Muckamore Abbey Hospital: Belfast Trust spends £4m on vacancies
The Belfast Health Trust has spent £4m on agency staff in order to cover vacancies at scandal-hit Muckamore Abbey Hospital, it has emerged.
Some 36 employees have been temporarily suspended. A police investigation is under way into allegations of abuse of patients.
The agency staff, mostly nurses, are travelling from England and further afield to work at the hospital.
They are being paid up to £40 per hour, compared to local hourly rates of £9.
A 30-year-old man, arrested on Monday in connection with the police investigation, has been released on police bail.
The outgoing chief executive of the Belfast Trust has expressed frustration at the investigation's slow progress.
But Martin Dillon said he appreciated the police investigation must take priority, adding that the trust should not do anything to compromise it.
Between 2017 and September 2019, £4.1m was spent covering vacancies, staff absenteeism and cover for those suspended from duty, BBC News NI has learnt.
It has also emerged that 20 additional registered nurses are required to start working at the hospital on 1 November 2019, placing further pressure on the system.
All five of Northern Ireland's health trusts have now been asked to provide specialist nursing staff from the community sector, placing even more pressure on an already stretched service.
Meanwhile, the Belfast Health Trust has confirmed that there are currently six staff, including nursing and senior nursing assistants, working out their notice.
Concern has been growing about the stability of Muckamore Abbey Hospital since last December when the PICU unit was temporarily closed due to staff shortages.
The Department of Health's chief social worker, Sean Holland, told BBC News NI there would be a managed closure of the hospital - although that process would not happen soon.
"Anyone who works in this work, it's hard and challenging but the reasonable expectation from the families is that people will do that work well with dedication and to certain standards," he said.
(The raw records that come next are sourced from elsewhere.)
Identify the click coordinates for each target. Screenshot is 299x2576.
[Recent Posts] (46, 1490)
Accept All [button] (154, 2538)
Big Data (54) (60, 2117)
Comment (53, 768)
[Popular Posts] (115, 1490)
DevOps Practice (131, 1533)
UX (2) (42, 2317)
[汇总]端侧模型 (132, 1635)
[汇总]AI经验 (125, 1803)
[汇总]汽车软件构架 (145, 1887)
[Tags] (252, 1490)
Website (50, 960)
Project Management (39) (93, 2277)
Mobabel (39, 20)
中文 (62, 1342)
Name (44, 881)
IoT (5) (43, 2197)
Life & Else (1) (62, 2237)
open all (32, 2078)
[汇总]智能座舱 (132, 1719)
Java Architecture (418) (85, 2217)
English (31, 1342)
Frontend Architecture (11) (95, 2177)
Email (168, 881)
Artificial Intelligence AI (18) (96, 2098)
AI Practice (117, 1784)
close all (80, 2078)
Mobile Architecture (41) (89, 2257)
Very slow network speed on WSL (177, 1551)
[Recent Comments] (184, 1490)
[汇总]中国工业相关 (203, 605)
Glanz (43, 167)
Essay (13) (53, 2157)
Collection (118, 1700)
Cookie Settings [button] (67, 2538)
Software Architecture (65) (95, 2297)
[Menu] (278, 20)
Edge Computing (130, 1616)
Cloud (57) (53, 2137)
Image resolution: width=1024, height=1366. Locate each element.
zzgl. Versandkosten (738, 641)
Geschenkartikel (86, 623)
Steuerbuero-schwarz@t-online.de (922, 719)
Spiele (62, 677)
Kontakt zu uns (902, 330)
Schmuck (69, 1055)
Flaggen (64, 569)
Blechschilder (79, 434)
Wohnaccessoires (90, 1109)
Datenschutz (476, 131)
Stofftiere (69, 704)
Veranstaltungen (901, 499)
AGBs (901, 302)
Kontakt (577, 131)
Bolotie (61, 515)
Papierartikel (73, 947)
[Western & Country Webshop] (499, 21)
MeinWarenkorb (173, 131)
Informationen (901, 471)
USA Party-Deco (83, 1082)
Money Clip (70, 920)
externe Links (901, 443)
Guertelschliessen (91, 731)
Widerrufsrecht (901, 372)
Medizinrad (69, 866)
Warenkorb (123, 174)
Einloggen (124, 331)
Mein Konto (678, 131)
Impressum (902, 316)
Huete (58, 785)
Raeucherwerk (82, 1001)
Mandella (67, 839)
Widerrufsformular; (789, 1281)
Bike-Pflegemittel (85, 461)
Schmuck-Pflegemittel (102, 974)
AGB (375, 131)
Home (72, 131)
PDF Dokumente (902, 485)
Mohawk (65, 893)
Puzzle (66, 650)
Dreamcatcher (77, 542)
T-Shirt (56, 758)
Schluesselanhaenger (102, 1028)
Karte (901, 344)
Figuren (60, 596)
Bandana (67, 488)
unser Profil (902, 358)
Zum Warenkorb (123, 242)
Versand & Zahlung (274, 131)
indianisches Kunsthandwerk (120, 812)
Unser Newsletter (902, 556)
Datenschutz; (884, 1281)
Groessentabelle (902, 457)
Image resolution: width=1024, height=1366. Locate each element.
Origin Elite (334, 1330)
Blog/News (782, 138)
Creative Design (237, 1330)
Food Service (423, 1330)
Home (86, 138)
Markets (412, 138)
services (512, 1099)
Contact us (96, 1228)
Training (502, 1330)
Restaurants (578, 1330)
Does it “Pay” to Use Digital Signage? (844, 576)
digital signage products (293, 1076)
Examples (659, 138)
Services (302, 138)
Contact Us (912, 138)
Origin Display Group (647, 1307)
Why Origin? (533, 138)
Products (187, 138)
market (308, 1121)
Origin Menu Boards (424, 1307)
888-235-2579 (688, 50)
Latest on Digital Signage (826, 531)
The outgoing head of the Belfast Trust has apologised to all the families affected by the scandal.
Martin Dillon, who is to retire at the end of the year, said he knew of several individuals whose practice and care had fallen below acceptable standards, adding that the trust would not hesitate to take the appropriate action when possible.
"No matter how frustrating that is for us at this time we understand we have to wait and work alongside the police," he told BBC News NI.
The 61-year-old former accountant took up the reins in February 2017, and has been in charge during one of the most tumultuous times in the trust's history.
As well as the Muckamore investigation, the neurology patient recall, hyponatraemia scandal and lengthening hospital waiting lists have all made headlines in the past three years.
With two live investigations under way, Mr Dillon said he was satisfied the trust had turned a corner and that patients at Muckamore were being cared for in a safe environment.
Some of the patients' families, however, want a public inquiry into the scale of the abuse - and how it was allowed to happen.
The neurology scandal has resulted in the recall of 3,000 patients - the biggest patient recall ever in Northern Ireland.
Many were believed to have been misdiagnosed or received the wrong drug treatment while under the care of consultant neurologist Dr Michael Watt.
While patients' care and treatment has been reviewed, a report due to be published by the Department of Health detailing the scale of the misdiagnosis was cancelled at the last minute.
Mr Dillon said this was not acceptable.
"At some point we need to explain to the public what we found in the recall," he said. "But there are some obstacles that we in the trust can do nothing about."
Asked if a criminal investigation was likely, Mr Dillon said: "As we go through our investigation, if we find anything that merits referral to PSNI or anyone else we, will not hesitate to take that action."
Mr Dillon did not try to defend the issue of spiralling hospital waiting lists.
"You can't reform your way out of a capacity gap, so we desperately need a fully-funded elective care plan for Northern Ireland," he said.
"We as a health service would be more than prepared to have strings attracted to that, including a commitment to further reform of outpatient care."
He also paid tribute to his 22,000 members of staff and their diligence to patients.